İlaç prospektüsünde olduğu gibi yan etkileri yazılmalı

* Mesela fabrika kurarken artık nasıl arıtma tesisi de zorunluysa bu cihazlar için de “arıtıcı” yöntemler mi olmalı?

Evet. Mesela ABD Başkanı uçağında tele konferans veriyor, değil mi? Peki nasıl? Uçağın sinyali iyi yalıtılırsa cep telefonu kullanılır ve zarar vermez. Ama bunlardan da önce bilgilendirilmemiz gerek. Bir ilaç aldığınızda prospektüsünde o ilaçla ilgili her bilgi yazar. Buna yan etkileri de dahildir. İşte elektrikli cihazlarda, radyasyon yayan cihazları alırken bu bilgi bize sunulmalı. Ne yazık ki Türkiye’de bu konuda çok ciddi eksikler var.

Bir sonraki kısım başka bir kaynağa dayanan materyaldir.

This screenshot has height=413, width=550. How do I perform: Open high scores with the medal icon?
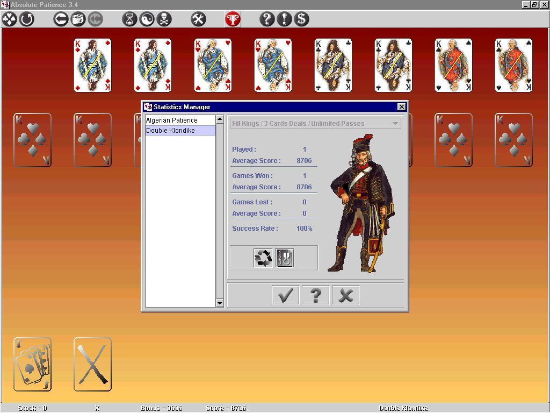[285, 258]
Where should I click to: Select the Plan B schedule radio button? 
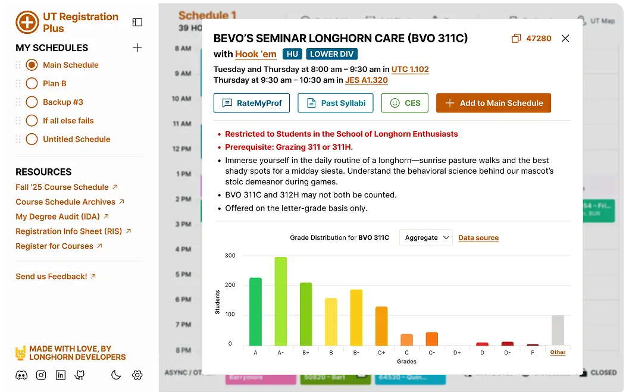tap(32, 84)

* Bazı doktorlar kanıt yok diyor... Dünya Sağlık Örgütü’nün bu konuda bir sonuç raporu var mı?

Hayır. DSO’nun tıpkı sigara gibi bir şeyin evrensel olarak zararlı olduğunu söyleyebilmesi için bu sonucun hemen her ülkede bulunması gerek. Şu an bu araştırmaların başındayız. Çünkü cep telefonunun tarihi çok yeni. Bu konuda Kuzey ülkelerinin araştırmalarına bakmakta fayda var çünkü bize bu teknolojiyi onlar sundu, buradaki araştırmalar da ciddi beyin tümörü riskinden bahsediyor. Bir de mesela sigaranın zararlarıyla mücadele 1960’larda başlamıştı, sonuçlar daha yeni ortaya çıktı. Türkiye’de bu tür araştırmalar henüz yapılamadı çünkü çok pahalı. Kanser on-on beş senede ortaya çıkıyor. Bu yüzden “kesin kanıt yok” demek yanlış olur. Bakın bu şuna benziyor; adamın biri cüzdanını kaybetmiş. Işığın altında arayıp duruyormuş, sormuşlar ona; “Orada mı kaybettin” diye. “Hayır, burada kaybetmedim ama burada ışık olduğu için ancak burada arayabiliyorum” demiş. Bu da ona benziyor. Bilim adamı imkanlarına bakarak “kanıt yok” dememeli.

* Sağlığa zararlı olmayan sigara bulanamadı. Peki sağlığa zarar vermeyen cep telefonu mümkün mü?

Tabii ki. Ben ve benim gibi düşünen meslektaşlarım “cep telefonu kullanılmasın” demiyoruz. Benim de cep telefonum var, ben de kullanıyorum. “Bu konuda bilgilendirilmemiz gerek” diyoruz. Bu bizim hakkımız. Bir de daha bilinçli kullanalım diye de uyarıda bulunuyoruz, o kadar.


Tüplü televizyon yerine LCD kullanın

* Başka hangi cihazların ne tür etkileri söz konusu ve nasıl tedbirler alabiliriz?

Arkası tüplü bilgisayarlar ve televizyonlar... Bunların tüplerine en az bir metre mesafede olmak gerek. Nitekim 1990’da sivil toplum örgütleri, basın bunları protesto edince LCD ekranlara geçildi. Bence bu biz tüketicilerin başarısıydı.